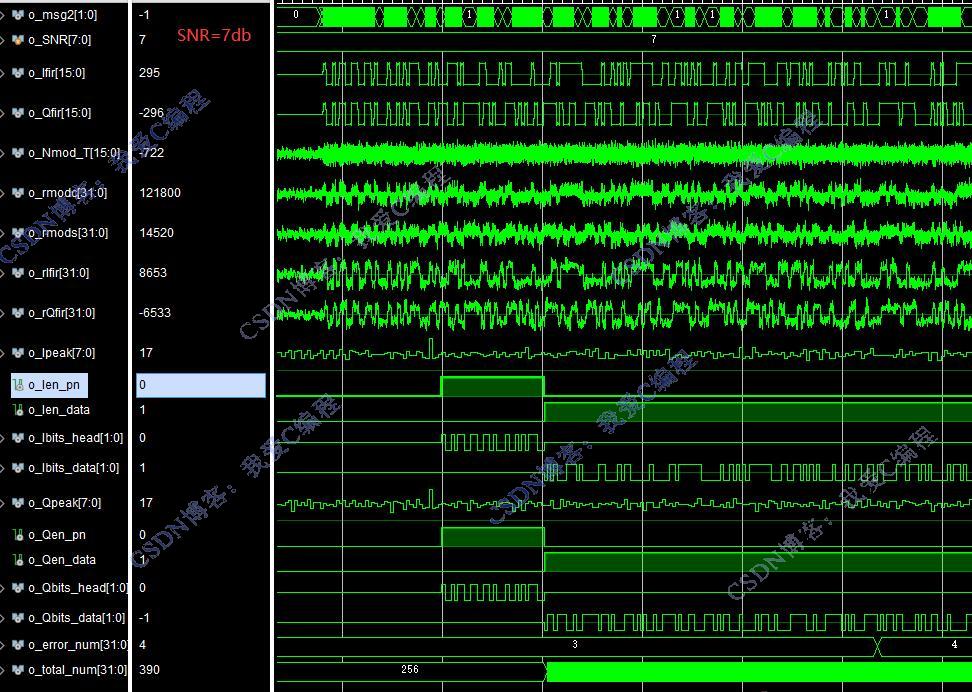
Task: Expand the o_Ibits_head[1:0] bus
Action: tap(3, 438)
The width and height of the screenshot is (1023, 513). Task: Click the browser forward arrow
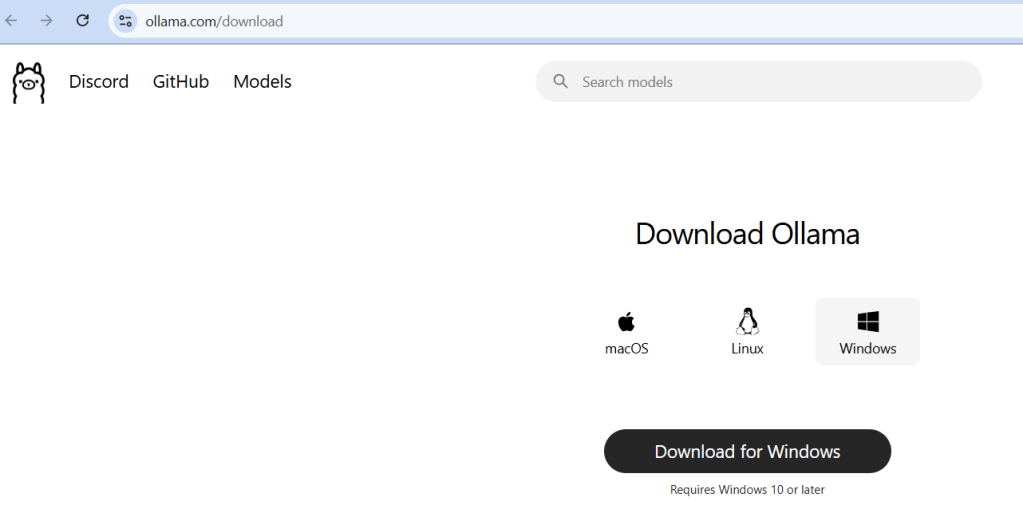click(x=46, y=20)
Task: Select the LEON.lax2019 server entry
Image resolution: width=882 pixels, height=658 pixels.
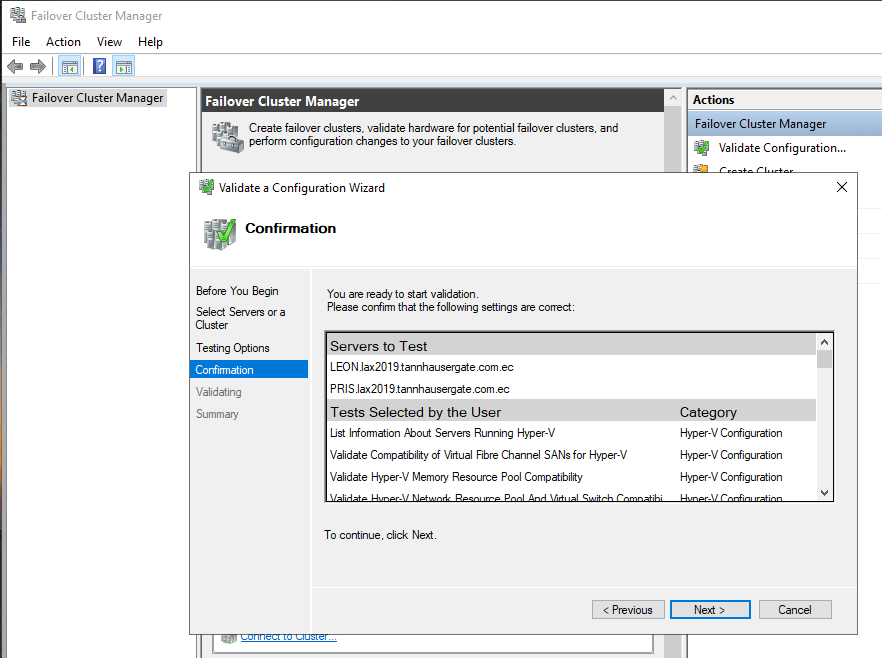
____________________
» EXERCISE DETAILS
Copy out only the lines from the one containing "The width and" to the end of the entries, unchanged. Drop the pictures.

» REPLY TO THE EXERCISE
The width and height of the screenshot is (1023, 513). Task: Click the browser forward arrow
click(x=46, y=20)
Task: Select the LEON.lax2019 server entry
Image resolution: width=882 pixels, height=658 pixels.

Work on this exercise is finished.